» **ABOUT THIS TASK**: If a record contains a picture, leave the picture out and copy everything else exactly.
>>>>>
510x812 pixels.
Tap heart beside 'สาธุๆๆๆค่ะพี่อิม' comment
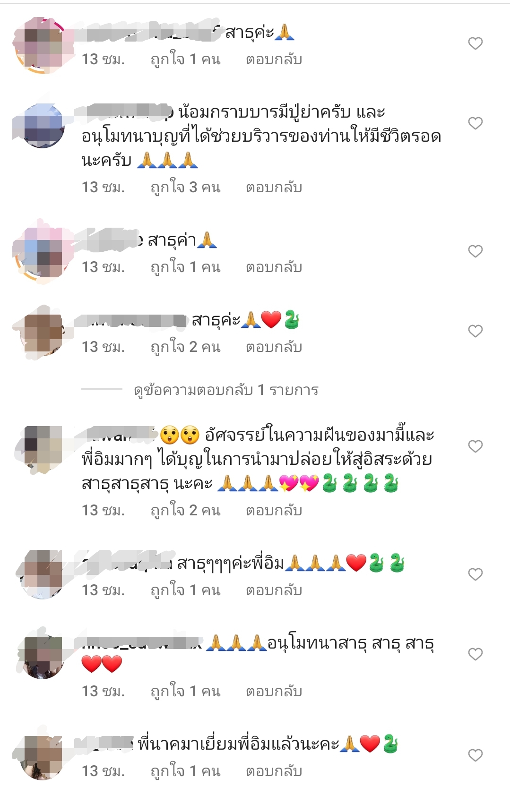pos(475,574)
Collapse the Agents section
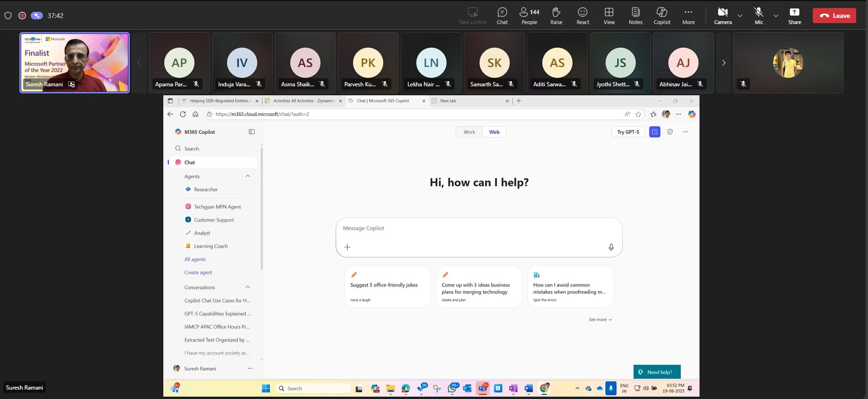This screenshot has width=868, height=399. point(248,176)
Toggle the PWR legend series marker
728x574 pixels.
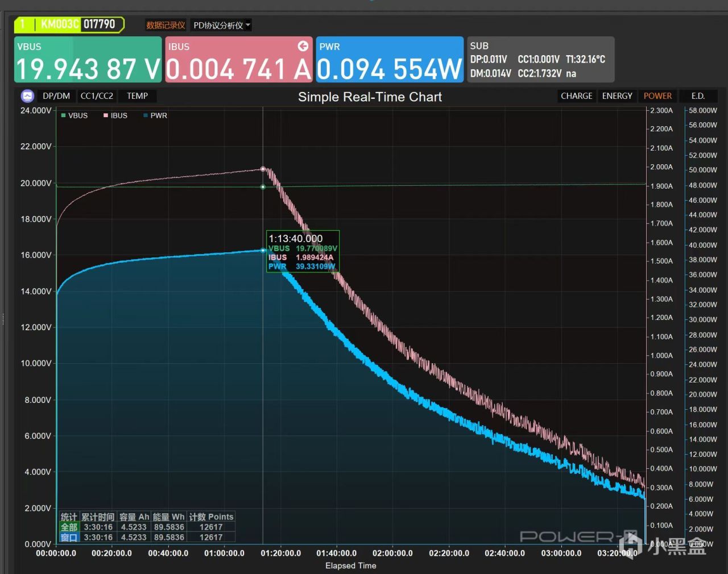[x=146, y=115]
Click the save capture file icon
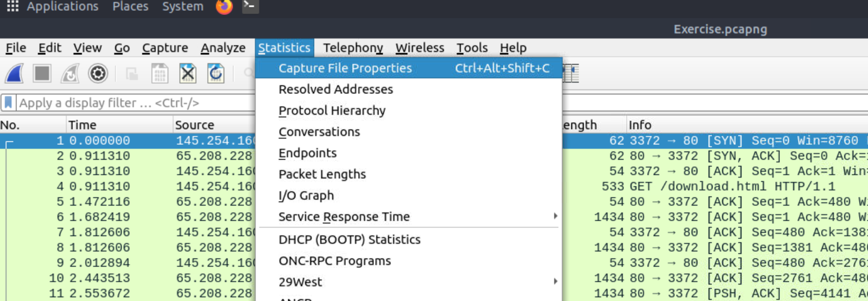 [160, 74]
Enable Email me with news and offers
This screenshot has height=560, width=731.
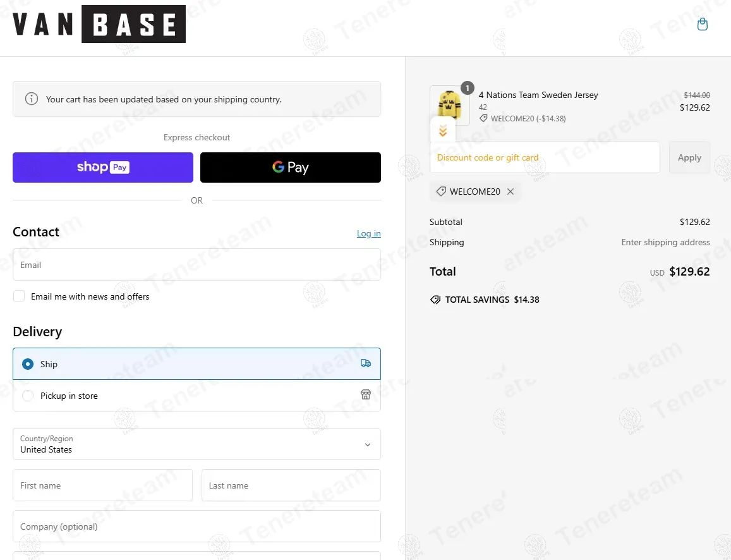pyautogui.click(x=19, y=296)
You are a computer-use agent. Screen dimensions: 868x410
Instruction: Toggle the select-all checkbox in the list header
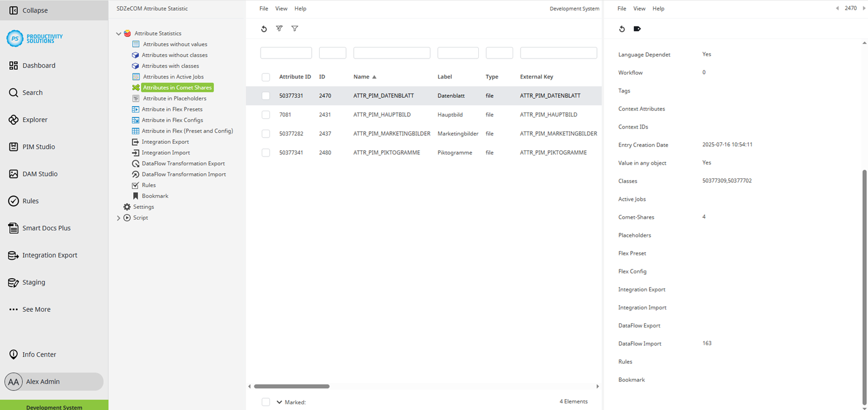pos(266,76)
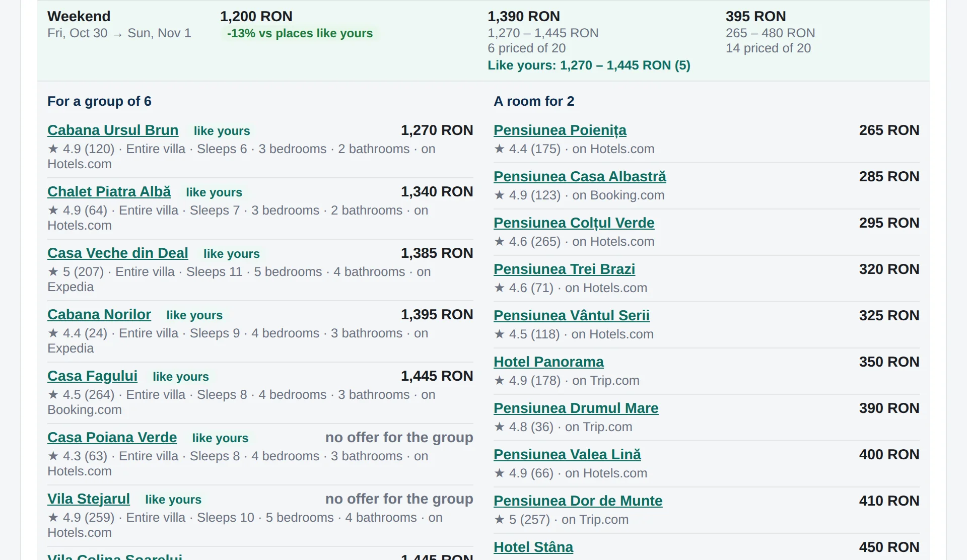This screenshot has height=560, width=967.
Task: Open the Pensiunea Colțul Verde listing
Action: 574,223
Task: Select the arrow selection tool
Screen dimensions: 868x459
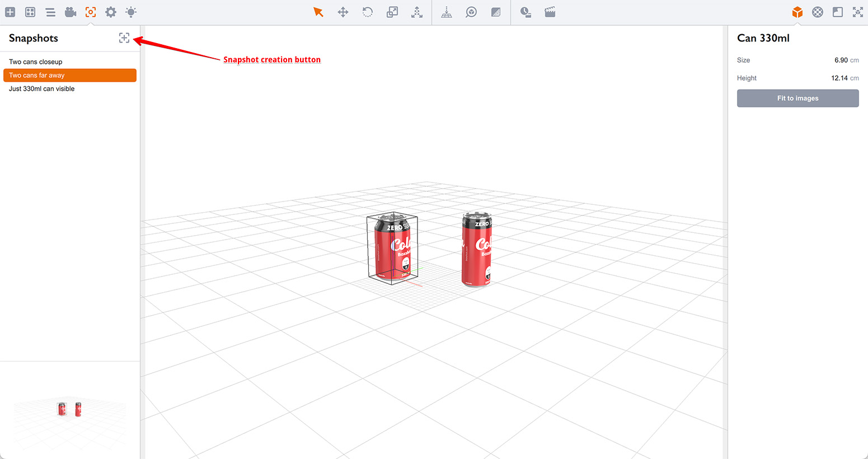Action: tap(318, 12)
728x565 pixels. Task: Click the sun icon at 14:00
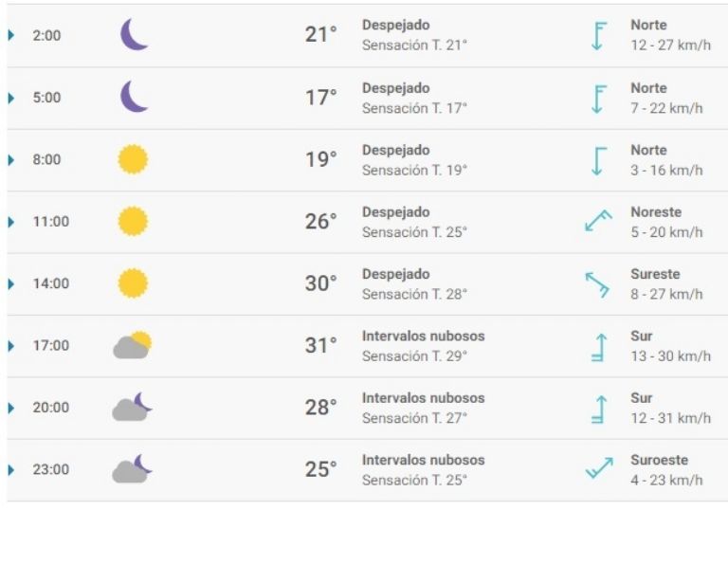click(x=133, y=283)
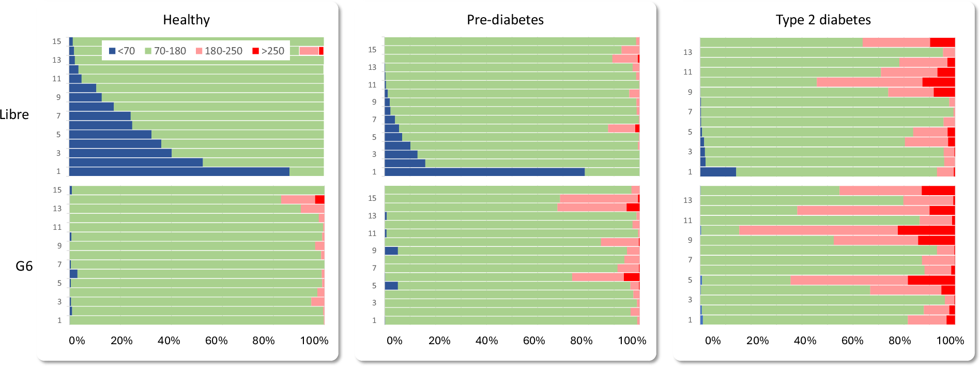Click the G6 row label
Image resolution: width=980 pixels, height=368 pixels.
tap(24, 266)

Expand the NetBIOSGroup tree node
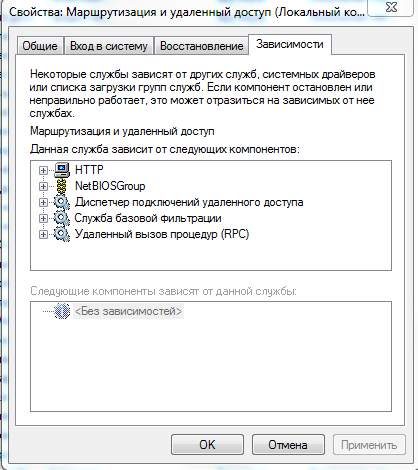pos(43,186)
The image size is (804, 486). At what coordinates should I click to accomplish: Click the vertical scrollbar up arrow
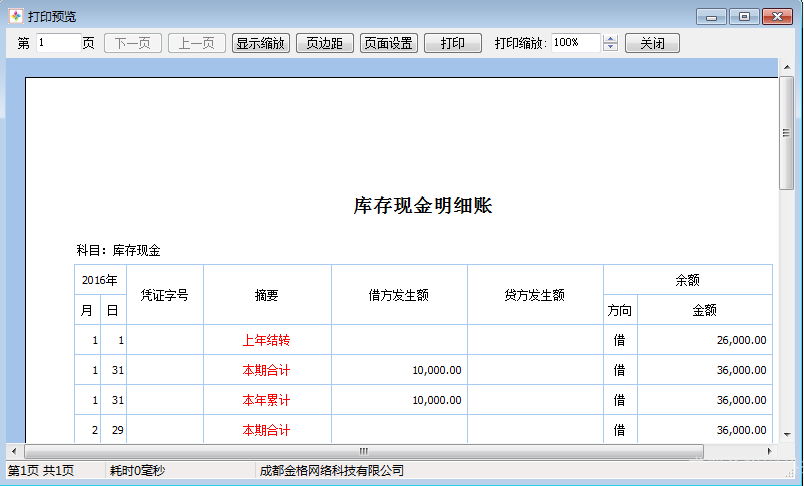[x=786, y=67]
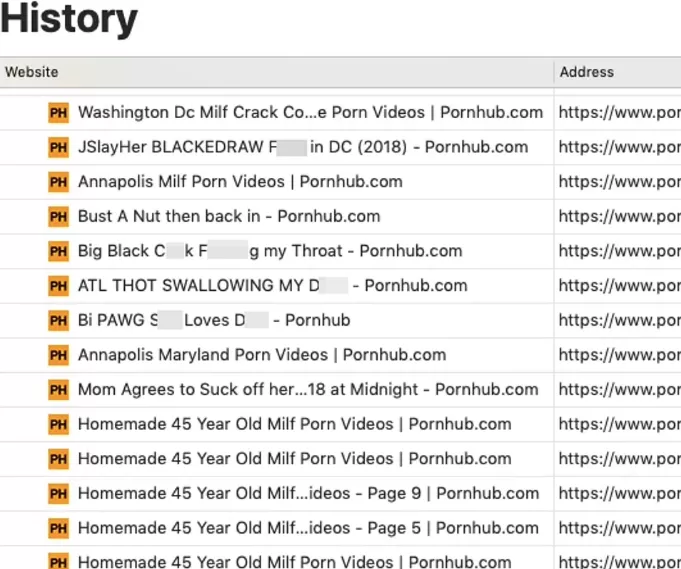Select the PH icon on the '18 at Midnight' row
The image size is (681, 569).
[58, 390]
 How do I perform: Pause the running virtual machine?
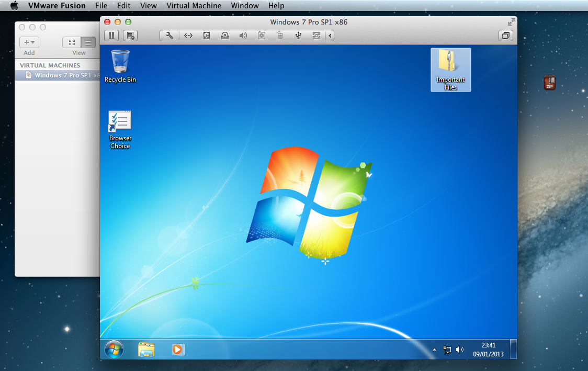[111, 36]
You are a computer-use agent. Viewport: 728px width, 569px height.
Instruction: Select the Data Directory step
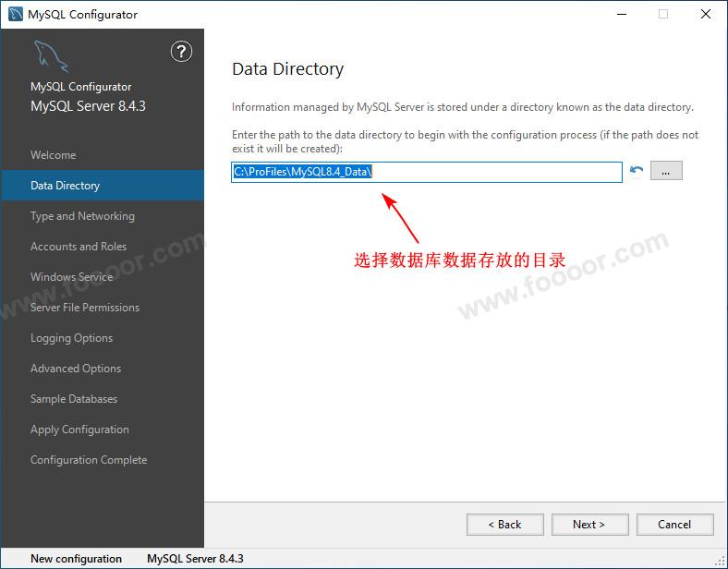(x=65, y=186)
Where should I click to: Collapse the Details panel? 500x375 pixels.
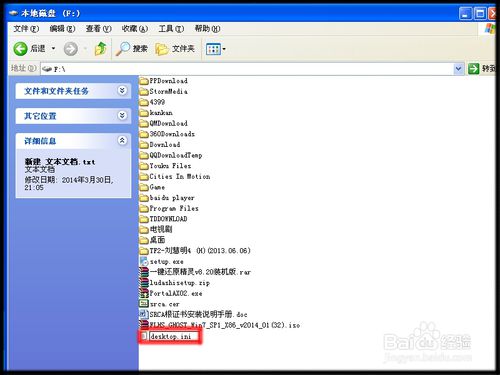coord(122,140)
<<<<<
» **EXPECTED ANSWER**:
510x812 pixels.
Tap heart beside 'สาธุๆๆๆค่ะพี่อิม' comment
pos(475,574)
Collapse the Agents section
This screenshot has width=868, height=399. point(248,176)
Toggle the PWR legend series marker
728x574 pixels.
[x=146, y=115]
Click the save capture file icon
 [160, 74]
Enable Email me with news and offers
This screenshot has height=560, width=731.
pyautogui.click(x=19, y=296)
You are a computer-use agent. Screen dimensions: 868x410
Instruction: Toggle the select-all checkbox in the list header
pos(266,76)
This screenshot has height=560, width=967.
Task: Open the Pensiunea Colțul Verde listing
Action: 574,223
Task: Select the arrow selection tool
Screen dimensions: 868x459
Action: tap(318, 12)
728x565 pixels. Task: Click the sun icon at 14:00
click(x=133, y=283)
Click the G6 row label
Image resolution: width=980 pixels, height=368 pixels.
tap(24, 266)

Expand the NetBIOSGroup tree node
pos(43,186)
The image size is (804, 486). At what coordinates should I click to accomplish: Click the vertical scrollbar up arrow
[x=786, y=67]
Select the PH icon on the '18 at Midnight' row
The image size is (681, 569).
[58, 390]
 How do I perform: Pause the running virtual machine?
[111, 36]
You are a computer-use agent. Viewport: 728px width, 569px height.
Instruction: Select the Data Directory step
(x=65, y=186)
Where should I click to: Collapse the Details panel? 500x375 pixels.
coord(122,140)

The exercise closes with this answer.